Arsenic trioxide (As₂O₃)-treatment is effective in acute promyelocytic leukemia (APL) patients with t(15;17). Clinically achievable concentrations of As₂O₃ induce apoptosis in NB4, an APL cell line, in vitro. Here, to study the mechanism of As₂O₃-induced apoptosis, we established an As₂O₃-resistant subline, NB4/As. Growth of NB4/As was inhibited by 50% after 2 day-treatment (IC₅₀) at 1.6 μM As₂O₃, whereas IC₅₀ of NB4 was 0.3 μM. Degradation of PML-RARα and change of the PML-subcellular localization were similarly induced by As₂O₃ in NB4 and NB4/As, suggesting that their contribution to apoptosis is small. Treatment with 1 μM As₂O₃ induced the activation of caspase 3 as well as a loss of mitochondrial transmembrane potential (ΔΨm) in NB4 but not in NB4/As. Caspase 8 and Bid were also activated by As₂O₃ in NB4 but not in NB4/As. In NB4, an inhibitor of caspase 8 blocked not only the activation of caspase 3 but also the loss of ΔΨm. Neither cell line expressed CD95/Fas, and agonistic anti-Fas antibody (CH-11) failed to cause apoptosis. Neither antagonistic anti-CD95/Fas antibody nor anti-Fas ligand antibodies influenced the As₂O₃-induced apoptosis.
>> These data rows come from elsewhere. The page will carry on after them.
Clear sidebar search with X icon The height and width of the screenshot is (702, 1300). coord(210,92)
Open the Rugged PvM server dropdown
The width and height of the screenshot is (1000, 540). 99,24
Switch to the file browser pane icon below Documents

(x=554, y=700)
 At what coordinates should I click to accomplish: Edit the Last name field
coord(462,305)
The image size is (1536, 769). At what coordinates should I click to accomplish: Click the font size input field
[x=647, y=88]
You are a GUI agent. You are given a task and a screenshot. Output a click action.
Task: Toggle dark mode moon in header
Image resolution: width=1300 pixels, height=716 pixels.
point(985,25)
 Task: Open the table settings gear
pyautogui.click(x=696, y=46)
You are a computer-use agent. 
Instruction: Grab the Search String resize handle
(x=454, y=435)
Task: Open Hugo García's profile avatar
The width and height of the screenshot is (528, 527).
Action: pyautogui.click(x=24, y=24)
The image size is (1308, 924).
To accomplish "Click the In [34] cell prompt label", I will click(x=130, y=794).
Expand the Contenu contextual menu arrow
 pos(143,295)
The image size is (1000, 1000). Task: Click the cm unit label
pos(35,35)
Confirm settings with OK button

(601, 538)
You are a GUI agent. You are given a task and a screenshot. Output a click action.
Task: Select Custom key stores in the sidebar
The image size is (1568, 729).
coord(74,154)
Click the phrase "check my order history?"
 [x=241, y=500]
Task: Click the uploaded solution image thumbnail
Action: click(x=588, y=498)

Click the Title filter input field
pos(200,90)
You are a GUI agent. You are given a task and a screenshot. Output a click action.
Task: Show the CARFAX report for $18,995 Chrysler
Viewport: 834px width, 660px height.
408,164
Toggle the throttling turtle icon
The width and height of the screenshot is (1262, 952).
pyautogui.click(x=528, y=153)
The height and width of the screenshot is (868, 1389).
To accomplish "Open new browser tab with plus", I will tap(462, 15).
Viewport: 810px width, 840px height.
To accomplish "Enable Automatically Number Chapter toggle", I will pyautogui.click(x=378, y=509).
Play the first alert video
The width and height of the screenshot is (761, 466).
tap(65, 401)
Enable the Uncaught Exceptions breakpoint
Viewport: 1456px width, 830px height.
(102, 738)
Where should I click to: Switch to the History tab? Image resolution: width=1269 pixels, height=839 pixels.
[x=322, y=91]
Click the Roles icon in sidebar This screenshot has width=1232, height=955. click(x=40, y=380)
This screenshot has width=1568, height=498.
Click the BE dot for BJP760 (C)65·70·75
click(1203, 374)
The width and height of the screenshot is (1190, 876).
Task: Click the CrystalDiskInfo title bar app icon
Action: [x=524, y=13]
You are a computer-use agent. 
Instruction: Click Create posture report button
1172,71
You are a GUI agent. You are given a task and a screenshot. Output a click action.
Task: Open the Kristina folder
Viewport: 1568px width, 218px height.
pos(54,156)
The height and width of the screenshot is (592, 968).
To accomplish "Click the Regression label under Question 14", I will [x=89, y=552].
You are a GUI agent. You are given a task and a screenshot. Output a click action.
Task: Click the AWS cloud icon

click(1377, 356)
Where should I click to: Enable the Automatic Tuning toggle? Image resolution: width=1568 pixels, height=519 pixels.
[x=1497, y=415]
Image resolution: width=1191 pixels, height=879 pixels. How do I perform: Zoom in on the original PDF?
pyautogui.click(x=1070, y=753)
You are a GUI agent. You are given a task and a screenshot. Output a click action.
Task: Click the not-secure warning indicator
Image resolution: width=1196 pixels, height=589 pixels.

NB4/As had a higher concentration of intracellular glutathione (GSH) than NB4 (96 vs 32 nmol/mg). Reduction of the GSH level by buthionine sulfoxide (BSO) completely restored the sensitivity to As₂O₃ in NB4/As. Furthermore, caspase activation and the loss of ΔΨm were recovered by combination treatment with BSO. These findings suggest that the As₂O₃ treatment activates caspase 8 in a CD95-independent but GSH concentration-dependent manner. In combination with BSO, As₂O₃ might be applied to therapy of leukemia/cancers which are insensitive to the clinically achievable concentrations of As₂O₃.